Jim looked around the room. It bore the usual signs of any major incident room—a curious mixture of make do, and top-notch administrative work. In his time, he'd seen incident rooms set up in mills, theatres, church halls, even, once, in a sewerage plant. The idea was to stay as close to the scene of the crime as you could, space permitting. It was also a lot cheaper.

This room was a real prize, as far as such rooms went. Big, well ventilated and heated, and with adequate lighting. The room was
lined
with corkboards that bore information on all the latest results. Pictures from the crime lab, reports on alibi times, messages, little dots of yellow reminder paper, and many, many other bits and pieces. One desk was piled high with phones. Over in the corner, a WPC was hunched over a computer, her fingers flying over the keyboard. Uniformed men came and went, eating and drinking on the run, the room buzzing to the low-voiced backdrop of mumbled conversations. No doubt about it, this was a big operation. Jim was a bit surprised someone higher up the ladder hadn't stepped in before now.

Then he thought of all the possible ramifications of the case. Whoever was in charge would take a serious dent in their career prospects if they didn't solve it. And then there was the ever-present possibility of standing on some high up's toes. No, Jim grinned to himself, on second thoughts, perhaps it wasn't so surprising they'd left Lisle to run with the ball.
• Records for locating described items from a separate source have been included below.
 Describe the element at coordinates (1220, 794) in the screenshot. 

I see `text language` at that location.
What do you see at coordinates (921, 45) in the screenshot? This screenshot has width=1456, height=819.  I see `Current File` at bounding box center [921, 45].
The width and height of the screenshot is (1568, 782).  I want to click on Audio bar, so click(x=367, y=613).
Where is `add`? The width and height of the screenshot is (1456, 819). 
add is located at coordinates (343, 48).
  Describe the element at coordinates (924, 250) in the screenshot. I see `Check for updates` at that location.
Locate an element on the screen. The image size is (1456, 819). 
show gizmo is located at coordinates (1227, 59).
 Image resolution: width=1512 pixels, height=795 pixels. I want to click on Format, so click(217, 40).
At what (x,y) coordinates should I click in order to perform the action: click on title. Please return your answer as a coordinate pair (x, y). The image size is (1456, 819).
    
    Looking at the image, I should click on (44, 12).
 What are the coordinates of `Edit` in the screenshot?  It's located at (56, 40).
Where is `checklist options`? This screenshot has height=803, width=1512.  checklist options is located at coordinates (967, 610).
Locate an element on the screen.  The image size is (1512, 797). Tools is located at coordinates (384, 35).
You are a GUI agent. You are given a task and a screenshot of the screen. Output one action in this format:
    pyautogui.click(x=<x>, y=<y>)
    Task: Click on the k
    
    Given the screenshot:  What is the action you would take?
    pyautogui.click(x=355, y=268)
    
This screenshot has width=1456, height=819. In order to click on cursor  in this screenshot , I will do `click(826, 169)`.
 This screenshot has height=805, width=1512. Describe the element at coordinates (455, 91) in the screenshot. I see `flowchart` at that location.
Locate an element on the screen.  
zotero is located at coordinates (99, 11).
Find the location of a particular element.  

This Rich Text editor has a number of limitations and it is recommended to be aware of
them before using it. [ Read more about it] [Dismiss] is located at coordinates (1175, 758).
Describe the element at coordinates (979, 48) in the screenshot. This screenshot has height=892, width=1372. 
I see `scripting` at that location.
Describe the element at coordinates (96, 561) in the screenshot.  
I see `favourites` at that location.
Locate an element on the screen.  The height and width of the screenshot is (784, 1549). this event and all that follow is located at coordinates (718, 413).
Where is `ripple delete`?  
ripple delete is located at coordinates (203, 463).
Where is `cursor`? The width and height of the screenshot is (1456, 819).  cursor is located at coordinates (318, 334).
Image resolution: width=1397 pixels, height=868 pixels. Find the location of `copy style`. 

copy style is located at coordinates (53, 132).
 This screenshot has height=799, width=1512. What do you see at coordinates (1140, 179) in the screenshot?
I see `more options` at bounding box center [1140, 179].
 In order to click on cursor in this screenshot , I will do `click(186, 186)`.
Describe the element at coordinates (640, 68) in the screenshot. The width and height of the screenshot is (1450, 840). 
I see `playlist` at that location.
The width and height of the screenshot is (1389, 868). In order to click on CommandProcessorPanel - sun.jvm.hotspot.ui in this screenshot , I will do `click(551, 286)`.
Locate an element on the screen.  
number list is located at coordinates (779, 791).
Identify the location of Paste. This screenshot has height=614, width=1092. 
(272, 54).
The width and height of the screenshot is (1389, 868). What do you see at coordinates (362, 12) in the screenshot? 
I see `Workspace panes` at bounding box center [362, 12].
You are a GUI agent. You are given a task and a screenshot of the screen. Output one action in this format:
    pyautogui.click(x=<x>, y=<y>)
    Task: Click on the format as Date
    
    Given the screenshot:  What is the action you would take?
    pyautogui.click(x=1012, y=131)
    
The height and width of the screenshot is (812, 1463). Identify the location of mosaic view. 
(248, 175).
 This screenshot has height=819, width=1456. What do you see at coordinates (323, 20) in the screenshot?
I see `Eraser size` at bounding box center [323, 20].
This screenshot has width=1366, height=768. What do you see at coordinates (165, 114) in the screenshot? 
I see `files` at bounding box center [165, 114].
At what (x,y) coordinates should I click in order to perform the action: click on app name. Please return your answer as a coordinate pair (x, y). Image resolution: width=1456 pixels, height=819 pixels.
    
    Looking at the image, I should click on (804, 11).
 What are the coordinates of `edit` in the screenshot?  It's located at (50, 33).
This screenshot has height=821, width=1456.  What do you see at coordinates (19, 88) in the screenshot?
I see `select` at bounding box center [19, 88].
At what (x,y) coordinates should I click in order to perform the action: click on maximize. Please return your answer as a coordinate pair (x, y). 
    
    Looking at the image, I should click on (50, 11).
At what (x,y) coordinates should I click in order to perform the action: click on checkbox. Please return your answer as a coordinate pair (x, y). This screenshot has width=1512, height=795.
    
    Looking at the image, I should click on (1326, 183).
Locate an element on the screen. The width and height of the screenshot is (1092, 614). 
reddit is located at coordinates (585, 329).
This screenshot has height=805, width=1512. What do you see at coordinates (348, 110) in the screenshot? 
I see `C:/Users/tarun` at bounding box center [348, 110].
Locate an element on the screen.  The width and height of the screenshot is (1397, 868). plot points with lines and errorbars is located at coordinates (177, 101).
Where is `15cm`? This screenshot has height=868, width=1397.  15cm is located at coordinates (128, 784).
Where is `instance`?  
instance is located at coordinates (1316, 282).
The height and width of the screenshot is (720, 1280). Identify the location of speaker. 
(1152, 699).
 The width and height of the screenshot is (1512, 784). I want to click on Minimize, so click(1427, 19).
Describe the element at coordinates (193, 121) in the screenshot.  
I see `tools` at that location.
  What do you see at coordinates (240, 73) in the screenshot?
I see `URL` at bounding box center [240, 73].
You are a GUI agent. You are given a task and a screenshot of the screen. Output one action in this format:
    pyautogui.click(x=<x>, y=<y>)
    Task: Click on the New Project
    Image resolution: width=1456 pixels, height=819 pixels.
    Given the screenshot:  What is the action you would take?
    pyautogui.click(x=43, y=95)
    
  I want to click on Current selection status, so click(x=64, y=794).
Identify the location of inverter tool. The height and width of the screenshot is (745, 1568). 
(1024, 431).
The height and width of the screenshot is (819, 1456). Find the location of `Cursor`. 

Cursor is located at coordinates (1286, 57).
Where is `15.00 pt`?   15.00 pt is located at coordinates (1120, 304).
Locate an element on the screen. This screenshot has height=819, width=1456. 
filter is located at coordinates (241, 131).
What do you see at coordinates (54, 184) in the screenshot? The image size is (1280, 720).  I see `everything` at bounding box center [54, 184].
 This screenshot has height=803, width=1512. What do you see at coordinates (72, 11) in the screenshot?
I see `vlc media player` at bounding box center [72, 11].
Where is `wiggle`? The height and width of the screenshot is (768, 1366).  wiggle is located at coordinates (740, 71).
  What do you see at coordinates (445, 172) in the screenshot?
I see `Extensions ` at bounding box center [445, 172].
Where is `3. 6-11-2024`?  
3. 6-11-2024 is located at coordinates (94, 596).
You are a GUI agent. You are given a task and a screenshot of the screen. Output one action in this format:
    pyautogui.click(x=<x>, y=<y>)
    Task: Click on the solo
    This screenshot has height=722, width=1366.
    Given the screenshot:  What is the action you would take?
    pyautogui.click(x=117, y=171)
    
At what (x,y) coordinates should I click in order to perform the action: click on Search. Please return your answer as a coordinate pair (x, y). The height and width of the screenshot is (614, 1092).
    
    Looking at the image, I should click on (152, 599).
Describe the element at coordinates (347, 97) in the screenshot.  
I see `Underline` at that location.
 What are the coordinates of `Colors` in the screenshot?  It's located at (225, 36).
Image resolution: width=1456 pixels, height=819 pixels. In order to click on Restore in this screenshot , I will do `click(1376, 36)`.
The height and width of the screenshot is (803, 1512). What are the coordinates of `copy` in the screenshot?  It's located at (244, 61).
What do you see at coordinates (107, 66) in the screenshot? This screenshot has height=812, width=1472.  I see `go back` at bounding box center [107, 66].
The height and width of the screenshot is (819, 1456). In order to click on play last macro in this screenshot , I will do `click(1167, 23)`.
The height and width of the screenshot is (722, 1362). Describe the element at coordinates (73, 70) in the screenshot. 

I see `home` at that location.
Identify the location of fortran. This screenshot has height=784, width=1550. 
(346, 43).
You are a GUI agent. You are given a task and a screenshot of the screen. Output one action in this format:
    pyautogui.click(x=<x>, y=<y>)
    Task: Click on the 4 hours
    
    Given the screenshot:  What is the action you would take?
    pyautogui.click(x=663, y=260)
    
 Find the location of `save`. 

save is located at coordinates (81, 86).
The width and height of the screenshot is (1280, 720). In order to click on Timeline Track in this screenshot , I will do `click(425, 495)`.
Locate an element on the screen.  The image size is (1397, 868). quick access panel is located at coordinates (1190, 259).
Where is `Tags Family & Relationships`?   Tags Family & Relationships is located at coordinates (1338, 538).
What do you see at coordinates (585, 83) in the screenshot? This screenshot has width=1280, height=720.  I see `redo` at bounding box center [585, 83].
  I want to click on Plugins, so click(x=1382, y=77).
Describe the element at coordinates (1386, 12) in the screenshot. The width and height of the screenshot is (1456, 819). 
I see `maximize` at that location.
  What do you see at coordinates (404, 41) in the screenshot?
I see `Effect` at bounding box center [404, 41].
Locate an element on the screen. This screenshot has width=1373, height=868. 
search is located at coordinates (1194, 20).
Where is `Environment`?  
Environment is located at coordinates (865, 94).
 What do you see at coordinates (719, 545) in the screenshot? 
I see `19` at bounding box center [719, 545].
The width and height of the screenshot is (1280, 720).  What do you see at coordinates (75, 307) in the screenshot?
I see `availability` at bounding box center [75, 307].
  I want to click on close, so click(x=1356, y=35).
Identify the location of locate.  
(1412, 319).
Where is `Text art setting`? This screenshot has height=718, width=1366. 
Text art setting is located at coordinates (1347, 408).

Those who were opposed to him, (and in the upper echelons there were a few old-fashioned coppers who still were) were no doubt hoping he'd fall flat on his face. Whilst those who were in his camp had obviously decided that this was just the sort of high-profile case that could earn him his Chief Insepctorship.

If he could just pull it off.

Jim felt his shoulders tense. They were well
into
the third day, and still no break. They still hadn't found the murder weapon. And although there was a sniff of a possible motive it was going to be very hard proving it. And apart from Dr Callum Fielding, they had no outstanding suspect.

Whichever way you looked at it, it was not looking good, and the pressure was on.

Lisle sighed, said a final ‘Yes, Sir,' and hung up.

Jim glanced at him sympathetically. ‘Fire from on high?'

Lisle grunted noncommittally. He was not the kind of man who passed his problems on to those working under him.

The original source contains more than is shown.